Astronauts know their bodies will be tested during time spent on the International Space Station, from the 15 daily sunrises and sunsets wreaking havoc on their circadian rhythms to the lack of gravity that weakens bone density and muscle.
NASA is working to counteract these otherworldly challenges to enable long-term human exploration of space. For example, special lighting helps with sleep, and rigorous exercise helps keep astronauts’ bodies strong.
But, frustratingly, bone loss continues to occur. With missions to Mars on the horizon, the agency is increasingly interested in potential new treatments to help protect astronauts’ bodies.
“As scientists, we want to know what are the mechanisms that effect bone loss, what are the mechanisms that effect muscle loss,” says Jacob Cohen, chief scientist at Ames Research Center. “We want to make sure we keep the crew as healthy as possible, so when they come back, they have a normal life.”
A MODEL OF SUCCESS
To advance understanding of how zero gravity affects bone density, scientists from Ames Research Center teamed up with BioServe Space Technologies, University of Colorado Boulder, and Amgen, of Thousand Oaks, California, for a series of three experiments conducted on mice.
Amgen was already working on treatments for osteoporosis, a disease that weakens bones in middle-aged women and older men.
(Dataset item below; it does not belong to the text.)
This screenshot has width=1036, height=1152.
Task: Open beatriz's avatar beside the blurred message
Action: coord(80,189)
Louis Stodieck, a research professor at the University of Colorado Boulder and BioServe’s director, put Amgen researchers in touch with Ames to design the rodent research in microgravity.
“The idea is, you can assess how things might occur in humans if you have good animal models that can predict what the human response is going to be,” both to weightlessness and to any possible treatment to counteract it, Stodieck says.
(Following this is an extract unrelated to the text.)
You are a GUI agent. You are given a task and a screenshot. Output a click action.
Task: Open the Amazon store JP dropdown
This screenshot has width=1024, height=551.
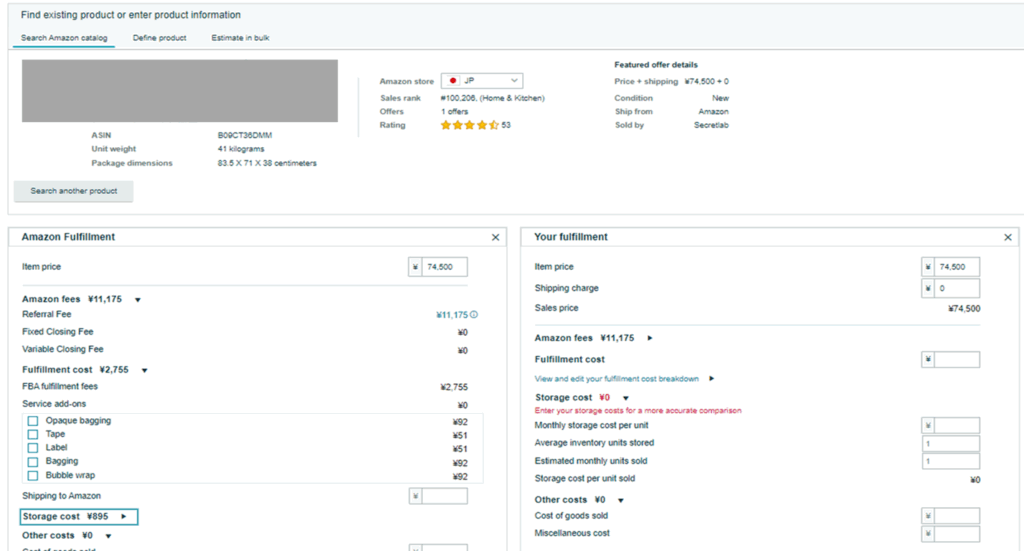pyautogui.click(x=481, y=80)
During three separate space shuttle flights, groups of 15 mice, all about 10 weeks old, were sent into microgravity for two-week stints. Each time, one group was treated with a molecule designed to mitigate the loss of bone density and muscle strength, while a second group was given a placebo. Other mice got the same treatments but remained on Earth as a control group.
MAKE NO BONES ABOUT IT
Although mice and humans don’t have identical physiology or biology, mice can still be used to help identify some basic mechanisms that are similar in humans and for early therapeutic studies. And since mice physiology, anatomy and genetics are well understood and they have much shorter lifespans, researchers can do many more and better controlled studies to learn about the potential effects of new treatments, which may help humans in the future.
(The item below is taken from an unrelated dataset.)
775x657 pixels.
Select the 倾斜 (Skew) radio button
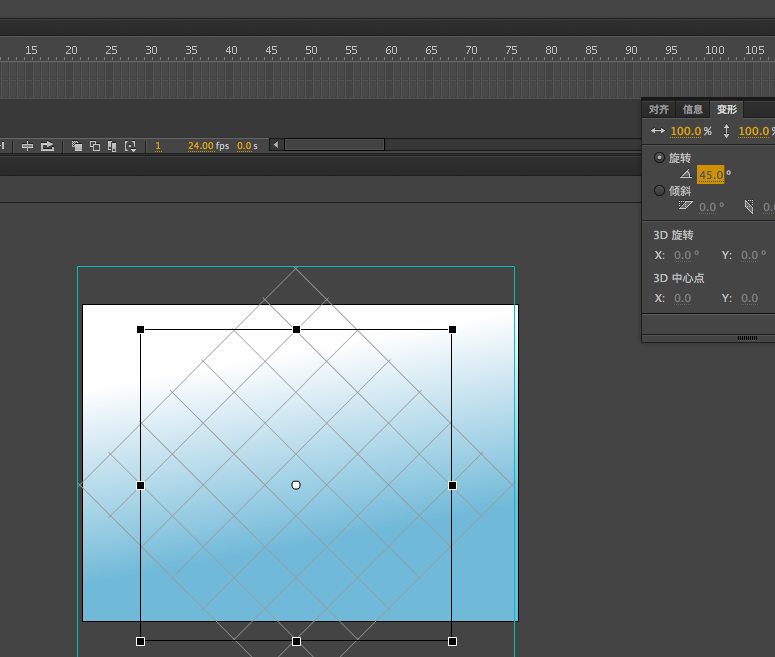(x=659, y=190)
One experiment focused on sclerostin, a naturally-secreted protein that tells the body to dial down the formation of new bone. The mice were injected with an antibody that blocks sclerostin, essentially telling the body to “let up on the brake,” explains Chris Paszty, Amgen’s research lead on the project.
That allowed the rodent bodies to keep regenerating bone tissue, resulting in increased mineral density and improved bone structure and strength.
The results were encouraging: the mice injected with the antibody showed increased bone formation and improved bone structure and bone strength, similar to what was seen in the mice who remained on Earth.
Amgen and partner UCB Pharma are working on a drug using the antibody that “is really going to shake things up,” says Stodieck.
The drug “can substantially reverse losses that have made bone very fragile, as opposed to just preventing it from breaking down further,” he explains. “It has the potential to help a lot of people who have gotten into a very weakened state.”
Another of the molecules tested by Amgen on the space flights is already approved in a drug, helping women with osteoporosis prevent broken bones. Marketed as Prolia, the drug was developed in part using mice data from Amgen’s first space experiment.
And all these results from four-footed critters will give NASA another possible tool to consider for future space voyages, to Mars and beyond.